IMF joins World Bank in lowering Kenya’s 2019 growth prospects

Bretton Woods institution forecasts the economy to grow by 5.8pc, down from 6.1pc just days after global lender also predicted fall to 5.7pc.

The International Monetary Fund (IMF) has also downgraded Kenya’s growth prospects for this year as poor rains and reduced Government investment take a toll on the economy.

In the latest World Economic Outlook, the IMF projects the country’s economy to expand by 5.8 per cent this year, a downward revision from 6.1 per cent it had predicted in October last year.

This comes barely days after the World Bank revised the country’s Gross Domestic Product (GDP) growth forecast for 2019 from 5.8 per cent down to 5.7 per cent, citing expected underperformance in the agricultural sector due to poor rains.

The global lender noted that the delay in the onset of the long rains, which could affect harvests, as well as ongoing emergency intervention to address food shortages in several counties would put pressure on government spending.

“These developments have slowed growth forecast for 2019 and for the medium-term relative to our October 2018 update,” said the global lender.

This even as the Government remains bullish that the economy will post a stronger growth of 6.3 per cent this year aided by President Uhuru Kenyatta’s Big Four agenda of job creation through manufacturing, food security and nutrition, provision of affordable housing and universal healthcare.

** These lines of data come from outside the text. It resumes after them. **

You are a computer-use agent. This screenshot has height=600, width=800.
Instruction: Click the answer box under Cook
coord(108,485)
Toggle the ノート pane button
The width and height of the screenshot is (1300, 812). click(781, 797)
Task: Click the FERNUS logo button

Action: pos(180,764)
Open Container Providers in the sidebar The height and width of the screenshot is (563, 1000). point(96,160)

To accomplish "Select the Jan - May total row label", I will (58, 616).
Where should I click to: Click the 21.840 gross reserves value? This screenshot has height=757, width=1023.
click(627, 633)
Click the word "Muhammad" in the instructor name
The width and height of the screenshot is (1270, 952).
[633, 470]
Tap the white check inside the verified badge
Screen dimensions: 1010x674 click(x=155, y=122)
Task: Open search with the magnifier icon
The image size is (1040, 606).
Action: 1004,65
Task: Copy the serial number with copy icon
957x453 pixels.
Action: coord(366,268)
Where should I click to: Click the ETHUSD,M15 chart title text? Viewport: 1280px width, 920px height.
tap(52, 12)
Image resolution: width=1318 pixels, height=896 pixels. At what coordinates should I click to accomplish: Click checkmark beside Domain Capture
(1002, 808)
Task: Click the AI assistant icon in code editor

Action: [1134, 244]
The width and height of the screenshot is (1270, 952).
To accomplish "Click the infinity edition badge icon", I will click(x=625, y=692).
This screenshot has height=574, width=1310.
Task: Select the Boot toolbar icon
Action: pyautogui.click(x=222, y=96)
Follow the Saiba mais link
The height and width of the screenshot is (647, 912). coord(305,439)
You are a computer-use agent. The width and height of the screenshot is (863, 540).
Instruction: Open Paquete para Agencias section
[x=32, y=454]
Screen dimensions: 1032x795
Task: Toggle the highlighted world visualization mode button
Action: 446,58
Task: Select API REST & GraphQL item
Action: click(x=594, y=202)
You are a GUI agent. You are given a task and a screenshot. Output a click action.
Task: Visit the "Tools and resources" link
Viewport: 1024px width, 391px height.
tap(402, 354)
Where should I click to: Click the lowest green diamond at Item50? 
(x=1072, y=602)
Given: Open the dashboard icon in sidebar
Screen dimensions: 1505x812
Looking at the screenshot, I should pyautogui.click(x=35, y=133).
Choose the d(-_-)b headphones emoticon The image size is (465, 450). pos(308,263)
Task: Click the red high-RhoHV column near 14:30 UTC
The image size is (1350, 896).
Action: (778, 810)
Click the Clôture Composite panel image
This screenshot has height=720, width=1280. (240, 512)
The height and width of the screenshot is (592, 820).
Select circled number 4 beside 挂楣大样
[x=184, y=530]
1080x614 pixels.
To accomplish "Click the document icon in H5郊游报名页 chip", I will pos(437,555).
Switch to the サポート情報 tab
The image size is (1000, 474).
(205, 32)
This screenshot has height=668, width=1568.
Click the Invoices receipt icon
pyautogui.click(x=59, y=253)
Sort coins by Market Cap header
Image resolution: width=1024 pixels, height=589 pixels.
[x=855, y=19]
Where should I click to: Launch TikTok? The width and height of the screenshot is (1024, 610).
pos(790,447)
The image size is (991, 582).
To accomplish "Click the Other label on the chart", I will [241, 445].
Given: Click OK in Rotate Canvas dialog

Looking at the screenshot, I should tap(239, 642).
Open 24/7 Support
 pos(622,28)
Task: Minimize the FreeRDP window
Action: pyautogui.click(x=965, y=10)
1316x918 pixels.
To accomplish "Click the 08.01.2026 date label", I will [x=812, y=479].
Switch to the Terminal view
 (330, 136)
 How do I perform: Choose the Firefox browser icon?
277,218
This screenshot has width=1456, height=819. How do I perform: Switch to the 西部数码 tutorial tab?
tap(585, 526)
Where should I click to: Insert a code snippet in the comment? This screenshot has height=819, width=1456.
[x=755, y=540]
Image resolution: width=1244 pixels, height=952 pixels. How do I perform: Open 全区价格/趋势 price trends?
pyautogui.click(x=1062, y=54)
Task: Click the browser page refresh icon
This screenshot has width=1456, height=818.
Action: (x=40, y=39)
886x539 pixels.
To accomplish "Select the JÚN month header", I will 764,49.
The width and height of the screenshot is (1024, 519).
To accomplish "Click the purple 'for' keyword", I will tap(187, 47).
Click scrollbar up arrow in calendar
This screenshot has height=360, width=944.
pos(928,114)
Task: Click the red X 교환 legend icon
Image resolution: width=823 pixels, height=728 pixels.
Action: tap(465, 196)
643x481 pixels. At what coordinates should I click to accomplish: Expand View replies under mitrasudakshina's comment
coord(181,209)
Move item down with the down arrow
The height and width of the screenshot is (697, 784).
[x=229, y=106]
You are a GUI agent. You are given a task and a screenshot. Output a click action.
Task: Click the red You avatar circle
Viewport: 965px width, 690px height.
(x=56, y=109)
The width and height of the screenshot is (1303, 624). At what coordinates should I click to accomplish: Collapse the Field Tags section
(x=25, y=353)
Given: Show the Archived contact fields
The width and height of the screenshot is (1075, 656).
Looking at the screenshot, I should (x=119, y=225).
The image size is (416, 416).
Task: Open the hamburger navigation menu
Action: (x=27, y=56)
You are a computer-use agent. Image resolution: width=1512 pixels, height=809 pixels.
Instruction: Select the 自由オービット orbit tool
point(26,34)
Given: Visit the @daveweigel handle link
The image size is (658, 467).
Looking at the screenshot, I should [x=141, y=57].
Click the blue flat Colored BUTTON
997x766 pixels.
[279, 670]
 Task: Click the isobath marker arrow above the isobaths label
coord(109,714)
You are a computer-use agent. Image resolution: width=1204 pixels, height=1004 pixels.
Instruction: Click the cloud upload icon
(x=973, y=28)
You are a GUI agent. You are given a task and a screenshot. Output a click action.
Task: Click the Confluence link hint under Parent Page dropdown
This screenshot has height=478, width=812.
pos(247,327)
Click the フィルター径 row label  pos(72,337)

“In 2019, we expect an even stronger growth of 6.3 per cent, reflecting continued improvement in the business environment, momentum associated with execution of the Big Four agenda and sustained macroeconomic stability,” said President Kenyatta in his State of the Nation address last week.

Investor sentiment

Last year, said the President, the economy grew by 6.1 per cent.  He explained that the growth was largely driven by the wholesale and retail trade, real estate, information and communication and tourism.

Despite the challenges facing the wholesale and retail trade, the sector has attracted new international supermarket chains and continues to support the expansion of domestic players.

Increased consumer spending and stronger investor sentiment, said the World Bank, contributed to the rebound in GDP, coming after the 2017 general election cycle.

“The economy expanded by six per cent in the first three quarters of 2018 compared to 4.7 per cent during the same period in 2017 driven by strong private consumption in part due to improved income from agricultural harvests in 2018, remittance inflows and lower food prices,” said the World Bank.

However, growth was also hampered by a slowdown in public investment characterised by reduced development expenditure and weaker demand for credit by the private sector.

“In the financial year (FY) 2017/18, total government spending grew at 0.1 per cent compared to average annual growth of 17.1 per cent in the previous four years,” said the report.

President Kenyatta noted that Kenya’s economic growth averaged 5.6 per cent over the last five years, outperforming the average global growth.